# Steel Bridges and Trestle



## denray (Jan 5, 2008)

Steel bridges with two turn outs coming off, main bridge is 9 feet long and going over the pond, with another steel bridge 15 inches under it. 










Shay getting close to tunnel


----------



## denray (Jan 5, 2008)

Thirty foot long and 42 inches tall at the tallest, the track is being hand laid on/DesktopModules/NTForums/themes/mls/emoticons/blink.gif 






















Shay crossing the steel arch bridge connecting the trestles


----------



## jimtyp (Jan 2, 2008)

Sweet! did you build the steel bridges yourself?

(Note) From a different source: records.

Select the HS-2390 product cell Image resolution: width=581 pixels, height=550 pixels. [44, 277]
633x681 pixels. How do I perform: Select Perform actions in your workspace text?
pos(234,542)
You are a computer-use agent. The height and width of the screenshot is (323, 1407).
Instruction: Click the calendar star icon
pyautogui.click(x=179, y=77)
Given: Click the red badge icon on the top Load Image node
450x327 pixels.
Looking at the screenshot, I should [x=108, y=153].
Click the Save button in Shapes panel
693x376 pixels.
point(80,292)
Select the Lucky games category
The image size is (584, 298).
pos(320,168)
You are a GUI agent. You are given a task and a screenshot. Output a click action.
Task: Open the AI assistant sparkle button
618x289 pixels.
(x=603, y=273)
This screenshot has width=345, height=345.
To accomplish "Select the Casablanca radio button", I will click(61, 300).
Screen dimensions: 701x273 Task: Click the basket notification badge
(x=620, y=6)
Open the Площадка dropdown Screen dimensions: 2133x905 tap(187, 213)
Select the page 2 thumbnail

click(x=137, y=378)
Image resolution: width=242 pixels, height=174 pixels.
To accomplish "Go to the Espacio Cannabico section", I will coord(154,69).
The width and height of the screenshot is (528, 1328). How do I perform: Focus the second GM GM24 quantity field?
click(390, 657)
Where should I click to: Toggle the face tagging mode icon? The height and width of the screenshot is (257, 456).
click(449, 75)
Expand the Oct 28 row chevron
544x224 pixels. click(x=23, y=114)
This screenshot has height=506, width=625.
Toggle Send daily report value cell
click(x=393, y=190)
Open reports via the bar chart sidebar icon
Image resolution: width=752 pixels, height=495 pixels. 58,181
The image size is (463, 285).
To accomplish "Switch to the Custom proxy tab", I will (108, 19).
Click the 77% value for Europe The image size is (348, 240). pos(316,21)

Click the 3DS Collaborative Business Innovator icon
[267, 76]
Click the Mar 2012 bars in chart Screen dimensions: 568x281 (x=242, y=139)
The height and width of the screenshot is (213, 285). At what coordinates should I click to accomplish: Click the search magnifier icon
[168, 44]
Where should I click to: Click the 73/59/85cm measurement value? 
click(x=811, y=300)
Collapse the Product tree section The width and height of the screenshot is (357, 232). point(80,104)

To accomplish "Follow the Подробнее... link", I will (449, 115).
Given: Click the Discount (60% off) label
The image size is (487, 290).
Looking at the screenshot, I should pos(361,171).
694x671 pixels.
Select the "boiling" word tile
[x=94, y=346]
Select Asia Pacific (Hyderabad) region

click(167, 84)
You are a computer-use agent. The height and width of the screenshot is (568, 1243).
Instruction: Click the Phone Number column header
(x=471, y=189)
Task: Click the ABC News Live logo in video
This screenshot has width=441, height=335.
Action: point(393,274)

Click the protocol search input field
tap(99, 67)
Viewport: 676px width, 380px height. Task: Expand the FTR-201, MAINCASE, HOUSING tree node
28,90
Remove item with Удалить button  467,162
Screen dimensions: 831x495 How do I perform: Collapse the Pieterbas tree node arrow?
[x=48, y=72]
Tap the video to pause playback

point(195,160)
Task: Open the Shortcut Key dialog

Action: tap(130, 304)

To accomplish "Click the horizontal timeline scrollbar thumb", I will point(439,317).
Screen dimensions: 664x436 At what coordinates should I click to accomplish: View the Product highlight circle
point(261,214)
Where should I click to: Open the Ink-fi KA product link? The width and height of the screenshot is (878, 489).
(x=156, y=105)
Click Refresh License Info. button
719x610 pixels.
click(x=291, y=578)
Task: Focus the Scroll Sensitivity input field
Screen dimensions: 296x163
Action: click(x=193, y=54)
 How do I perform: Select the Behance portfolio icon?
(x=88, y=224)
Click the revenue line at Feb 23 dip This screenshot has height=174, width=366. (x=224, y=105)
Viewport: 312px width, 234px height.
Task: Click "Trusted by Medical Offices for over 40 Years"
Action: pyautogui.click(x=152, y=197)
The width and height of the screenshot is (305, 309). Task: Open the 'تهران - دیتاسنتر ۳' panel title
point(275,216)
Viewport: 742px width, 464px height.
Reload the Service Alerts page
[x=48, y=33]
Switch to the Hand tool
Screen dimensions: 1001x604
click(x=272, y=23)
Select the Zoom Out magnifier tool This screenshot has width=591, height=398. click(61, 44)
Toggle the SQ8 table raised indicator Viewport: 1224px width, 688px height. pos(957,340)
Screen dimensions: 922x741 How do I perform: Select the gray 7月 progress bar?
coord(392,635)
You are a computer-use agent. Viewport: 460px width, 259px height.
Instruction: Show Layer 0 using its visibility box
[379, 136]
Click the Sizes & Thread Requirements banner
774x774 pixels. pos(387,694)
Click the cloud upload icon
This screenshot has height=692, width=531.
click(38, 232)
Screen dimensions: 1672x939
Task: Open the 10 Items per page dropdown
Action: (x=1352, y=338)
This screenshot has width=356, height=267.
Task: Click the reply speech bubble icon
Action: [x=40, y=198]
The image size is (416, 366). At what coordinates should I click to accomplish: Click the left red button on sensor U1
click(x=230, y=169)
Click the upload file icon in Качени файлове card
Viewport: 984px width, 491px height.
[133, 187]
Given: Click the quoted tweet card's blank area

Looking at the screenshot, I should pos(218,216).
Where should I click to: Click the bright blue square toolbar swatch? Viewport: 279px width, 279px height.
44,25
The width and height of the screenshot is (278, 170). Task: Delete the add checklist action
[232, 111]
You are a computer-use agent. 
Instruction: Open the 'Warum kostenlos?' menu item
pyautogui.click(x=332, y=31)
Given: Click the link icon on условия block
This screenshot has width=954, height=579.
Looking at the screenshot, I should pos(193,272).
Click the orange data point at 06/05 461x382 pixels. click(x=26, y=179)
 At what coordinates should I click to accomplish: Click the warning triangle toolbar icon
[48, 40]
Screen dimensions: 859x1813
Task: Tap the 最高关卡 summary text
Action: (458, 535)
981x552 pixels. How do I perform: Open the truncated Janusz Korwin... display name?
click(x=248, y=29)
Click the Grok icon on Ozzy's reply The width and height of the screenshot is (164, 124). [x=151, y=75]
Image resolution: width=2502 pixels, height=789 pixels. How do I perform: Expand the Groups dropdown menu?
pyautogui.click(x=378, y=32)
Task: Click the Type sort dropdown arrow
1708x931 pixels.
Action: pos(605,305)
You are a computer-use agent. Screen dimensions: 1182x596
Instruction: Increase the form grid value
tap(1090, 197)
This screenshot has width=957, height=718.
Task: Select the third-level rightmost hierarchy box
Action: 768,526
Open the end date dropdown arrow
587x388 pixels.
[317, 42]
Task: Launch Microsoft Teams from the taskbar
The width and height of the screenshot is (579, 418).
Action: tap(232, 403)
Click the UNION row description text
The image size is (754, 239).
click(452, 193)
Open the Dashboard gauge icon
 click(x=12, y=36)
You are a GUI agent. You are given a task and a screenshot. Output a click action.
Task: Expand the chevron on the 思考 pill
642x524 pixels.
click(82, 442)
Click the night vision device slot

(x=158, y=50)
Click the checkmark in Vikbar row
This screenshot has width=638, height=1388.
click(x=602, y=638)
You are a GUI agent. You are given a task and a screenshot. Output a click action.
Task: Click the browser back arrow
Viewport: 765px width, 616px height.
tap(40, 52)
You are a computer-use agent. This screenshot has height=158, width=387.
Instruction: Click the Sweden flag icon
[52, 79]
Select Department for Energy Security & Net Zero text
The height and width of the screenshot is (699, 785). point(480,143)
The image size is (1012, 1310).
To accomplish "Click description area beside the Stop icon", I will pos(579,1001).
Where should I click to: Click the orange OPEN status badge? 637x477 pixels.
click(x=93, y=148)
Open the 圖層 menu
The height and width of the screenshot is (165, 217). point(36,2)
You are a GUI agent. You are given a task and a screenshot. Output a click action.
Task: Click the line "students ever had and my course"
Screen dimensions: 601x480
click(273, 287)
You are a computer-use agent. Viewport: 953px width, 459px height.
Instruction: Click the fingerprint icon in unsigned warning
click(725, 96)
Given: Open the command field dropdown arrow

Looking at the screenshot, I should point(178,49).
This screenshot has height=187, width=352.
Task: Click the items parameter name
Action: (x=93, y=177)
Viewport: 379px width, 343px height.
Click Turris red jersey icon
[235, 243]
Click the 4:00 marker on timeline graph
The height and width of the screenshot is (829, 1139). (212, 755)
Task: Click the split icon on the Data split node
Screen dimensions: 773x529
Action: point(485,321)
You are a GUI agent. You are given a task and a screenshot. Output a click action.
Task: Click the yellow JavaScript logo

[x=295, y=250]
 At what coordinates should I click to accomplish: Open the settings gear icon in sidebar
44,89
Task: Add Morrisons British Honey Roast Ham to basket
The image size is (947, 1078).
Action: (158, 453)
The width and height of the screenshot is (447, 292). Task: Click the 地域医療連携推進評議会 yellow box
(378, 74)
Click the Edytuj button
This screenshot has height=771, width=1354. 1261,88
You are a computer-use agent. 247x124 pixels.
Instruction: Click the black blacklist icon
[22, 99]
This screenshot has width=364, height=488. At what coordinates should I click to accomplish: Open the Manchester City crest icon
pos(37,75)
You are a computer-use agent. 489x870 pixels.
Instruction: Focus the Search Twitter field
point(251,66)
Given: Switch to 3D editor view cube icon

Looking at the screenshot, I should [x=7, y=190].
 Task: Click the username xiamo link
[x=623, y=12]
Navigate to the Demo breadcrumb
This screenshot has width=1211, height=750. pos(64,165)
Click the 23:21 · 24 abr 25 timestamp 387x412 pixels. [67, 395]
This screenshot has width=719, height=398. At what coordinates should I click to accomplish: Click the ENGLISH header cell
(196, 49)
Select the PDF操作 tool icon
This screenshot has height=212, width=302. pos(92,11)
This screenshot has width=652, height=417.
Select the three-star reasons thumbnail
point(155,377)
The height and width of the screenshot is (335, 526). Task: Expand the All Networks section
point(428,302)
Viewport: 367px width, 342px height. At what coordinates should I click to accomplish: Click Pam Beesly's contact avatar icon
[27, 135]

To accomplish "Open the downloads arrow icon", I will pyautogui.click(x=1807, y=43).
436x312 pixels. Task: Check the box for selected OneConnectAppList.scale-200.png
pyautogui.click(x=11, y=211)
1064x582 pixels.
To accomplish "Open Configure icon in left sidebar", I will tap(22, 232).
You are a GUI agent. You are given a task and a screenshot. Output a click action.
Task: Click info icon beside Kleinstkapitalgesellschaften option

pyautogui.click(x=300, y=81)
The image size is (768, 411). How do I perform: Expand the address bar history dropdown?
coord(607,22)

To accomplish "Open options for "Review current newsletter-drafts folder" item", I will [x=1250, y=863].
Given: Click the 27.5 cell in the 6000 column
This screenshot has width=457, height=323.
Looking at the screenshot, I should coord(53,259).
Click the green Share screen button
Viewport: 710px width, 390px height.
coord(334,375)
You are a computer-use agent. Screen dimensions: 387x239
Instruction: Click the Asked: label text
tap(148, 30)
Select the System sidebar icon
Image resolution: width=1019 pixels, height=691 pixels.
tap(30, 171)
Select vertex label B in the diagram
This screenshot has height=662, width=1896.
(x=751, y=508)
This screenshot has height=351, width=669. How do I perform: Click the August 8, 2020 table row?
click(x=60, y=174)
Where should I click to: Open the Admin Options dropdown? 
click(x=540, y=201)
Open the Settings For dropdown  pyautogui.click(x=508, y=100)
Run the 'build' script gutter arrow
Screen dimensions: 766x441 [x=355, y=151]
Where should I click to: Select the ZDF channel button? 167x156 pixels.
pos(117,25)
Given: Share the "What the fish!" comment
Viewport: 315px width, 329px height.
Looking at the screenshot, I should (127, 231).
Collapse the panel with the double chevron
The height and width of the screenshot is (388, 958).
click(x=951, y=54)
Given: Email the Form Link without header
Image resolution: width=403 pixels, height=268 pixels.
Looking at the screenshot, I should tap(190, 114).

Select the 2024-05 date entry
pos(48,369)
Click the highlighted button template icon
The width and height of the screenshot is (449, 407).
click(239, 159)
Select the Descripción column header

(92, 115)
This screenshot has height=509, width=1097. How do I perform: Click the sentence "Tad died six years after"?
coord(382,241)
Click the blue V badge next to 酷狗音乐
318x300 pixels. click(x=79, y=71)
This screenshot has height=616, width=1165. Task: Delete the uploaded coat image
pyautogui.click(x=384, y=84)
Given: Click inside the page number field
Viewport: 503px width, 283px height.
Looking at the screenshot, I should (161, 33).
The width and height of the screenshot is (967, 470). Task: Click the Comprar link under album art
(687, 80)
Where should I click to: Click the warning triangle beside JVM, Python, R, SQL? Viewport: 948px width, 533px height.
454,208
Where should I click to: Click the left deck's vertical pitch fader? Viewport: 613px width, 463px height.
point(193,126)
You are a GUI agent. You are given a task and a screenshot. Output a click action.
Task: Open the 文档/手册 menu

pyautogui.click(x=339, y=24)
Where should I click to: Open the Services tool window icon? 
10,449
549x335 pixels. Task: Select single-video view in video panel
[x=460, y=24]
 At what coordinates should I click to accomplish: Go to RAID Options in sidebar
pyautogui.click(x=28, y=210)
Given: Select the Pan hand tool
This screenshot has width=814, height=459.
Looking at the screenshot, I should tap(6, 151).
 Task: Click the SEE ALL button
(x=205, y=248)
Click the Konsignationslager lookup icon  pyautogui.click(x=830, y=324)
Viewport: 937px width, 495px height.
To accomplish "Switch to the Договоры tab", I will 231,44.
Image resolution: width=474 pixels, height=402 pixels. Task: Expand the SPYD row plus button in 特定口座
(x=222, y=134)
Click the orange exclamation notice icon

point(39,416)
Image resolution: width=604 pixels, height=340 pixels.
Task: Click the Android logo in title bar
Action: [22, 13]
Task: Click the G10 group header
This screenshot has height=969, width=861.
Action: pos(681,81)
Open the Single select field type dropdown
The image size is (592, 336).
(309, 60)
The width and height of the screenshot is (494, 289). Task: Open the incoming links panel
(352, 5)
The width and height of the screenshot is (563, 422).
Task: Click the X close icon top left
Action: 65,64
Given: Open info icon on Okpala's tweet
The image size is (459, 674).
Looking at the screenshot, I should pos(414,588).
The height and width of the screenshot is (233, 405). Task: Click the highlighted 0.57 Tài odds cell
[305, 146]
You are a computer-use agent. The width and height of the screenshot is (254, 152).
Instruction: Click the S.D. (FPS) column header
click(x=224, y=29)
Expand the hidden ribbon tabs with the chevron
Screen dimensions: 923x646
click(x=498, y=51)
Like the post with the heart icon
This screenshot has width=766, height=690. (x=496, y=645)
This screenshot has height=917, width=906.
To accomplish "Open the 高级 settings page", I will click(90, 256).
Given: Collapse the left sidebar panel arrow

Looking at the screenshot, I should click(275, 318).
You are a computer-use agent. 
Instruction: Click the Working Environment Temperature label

Any info on the construction?


----------



## denray (Jan 5, 2008)

Yes I build them all myself, I sorda cheat, they are all cut out on a CNC plasma cutter, very little time in them


----------



## denray (Jan 5, 2008)

Boy I can't say that on the trestle, them things are a real labor of love, you have to love trestles to spend that kind of time on them, LOTS and LOTS of pieces, but it sure is a conversation piece when it is done. 
Dennis


----------



## Torby (Jan 2, 2008)

Such tortured geography! Did you have some specific place in mind when you made all those cool rocks?


----------



## denray (Jan 5, 2008)

Torby 
Had no place in particuliar in mind, I love the mountains out west, so I just started creating a mush of all of them. I had never seen mountains modeled quite like these either, I am sure there are some out there somewhere. /DesktopModules/NTForums/themes/mls/emoticons/wow.gif 
Dennis


----------



## hap (Jan 3, 2008)

Denray, what gauge steel did you use for the bridges? they look greartttttt and your trestle is fabulous.


----------



## denray (Jan 5, 2008)

Hap 
They are all 11 gauge or 1/8" we obtain alot of drop in our business, so it is cheap 
Dennis


----------